My notebook computer

2004-11-14: Updated to FC3

Since big children also have to play I bought a IBM Thinkpad - and it's a wonderful toy: a T41, the model number is 2379DJU. Using the (optional) high-capacity battery it does offer a quite impressive battery life.

With Fedora Core 3 and the current Linux kernel 2.6.9 (with a few patches) everything runs quite satisfactory. The FC3 installation was very smooth, and most things worked straight out of the box. Of course I did some customizations...

all work nicely, quite some progress over the old 2.4 kernel series.

There only really troublesome ACPI problem left is the power consumption during suspend to ram, this is currently unusable. If you have any information concerning this, please discuss in my Bugzilla entry.

The Predesktop Area

The original HDD (which I swapped for the new Hitachi 7k60 drive) contains a hidden space at the end, the Predesktop area. Apparently a boot CD/DVD is too expensive to send with a 2k$ computer, oh well. Of course I would not want to restore the Win XP pro if there were a way to flash the BIOS from Linux, or to administrate my P.O.S. 3Com *cough* access point.

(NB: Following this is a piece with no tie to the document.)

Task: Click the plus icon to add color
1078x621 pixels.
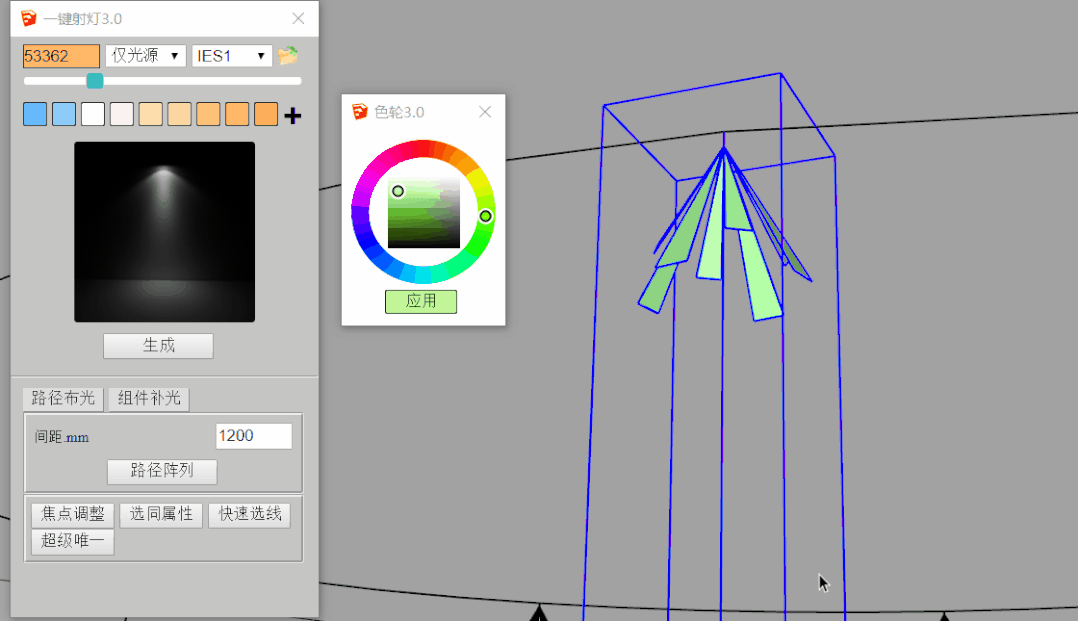Action: click(292, 116)
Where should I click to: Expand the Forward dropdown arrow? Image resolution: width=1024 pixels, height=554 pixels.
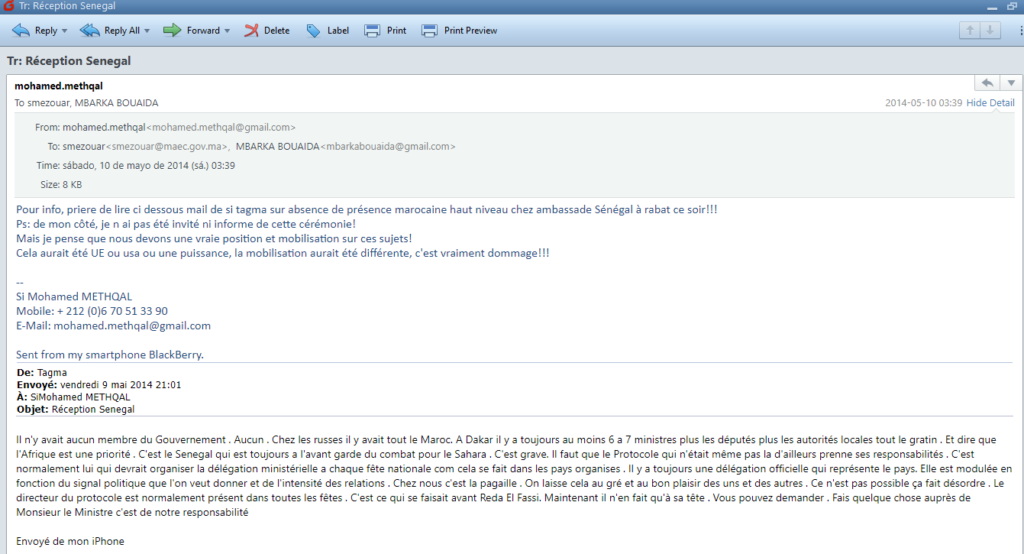227,31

Anyways, I played with the Predesktop area a bit and the following may be a useful observation for somebody else: If the harddisk is already partitioned and the partitions contain valid (FAT32/Ext3) filesystems then the recovery process does not clobber the partitions, it just installs its XP pro into the first primary partition (/dev/hda1). The rest seems to survive - but needless to say, anyone trying this without a backup is insane.

And another thing which cost me 2 hours to roll back again: If you restore to factory defaults without the Ultrabay CDRW/DVDrom inserted, then it will not install the CD recording software. Makes sense, somehow.

Yet another observation that cost me even more time: If XP sits on a FAT32 partition then the braindead bootloader will die if you resize the partition (NTLDR missing - Press any key. Woo-hoo). Together with the fact that there is not yet a 100% useful tool to resize NTFS partitions this just made my day. The best tool is ntfsresize, but it cannot relocate files and all defrag programs I tried could not move the fixed NTFS-internal sectors that are littered over my installation.

Running Memtest86 v3.0

Just to be sure I wanted to run memtest86 for a night - occasional problems have been reported with RAM and I wanted to be sure that my 767MB work correctly.

Starting memtest86 v3.0 directly from the Fedora Core 1 CD crashes & reboots after memtest writes a few characters on the screen. Apparently this (newest) release of memtest has a problem with the Pentium M's cache. Fabrice Bellet has written a patch to detect the cache correctly, and with the patch memtest runs perfectly.

Update: Had some problems with random crashes whenever the T41 was cold. That is, cold as in "I had it switched off over night", not cold as on the North pole. Some programs would keep crashing during the first 10 minutes or so, afterwards everything was rock-solid. Really drove me mad. Memtest did not find a thing.

Finally I removed the original 256 MB ram module (I added an extra 512 MB fairly early on). Opening the notebook to access the inner module is quite frightening, but I was able to reassemble it. And it has not crashed ever since, so I am a happy camper again.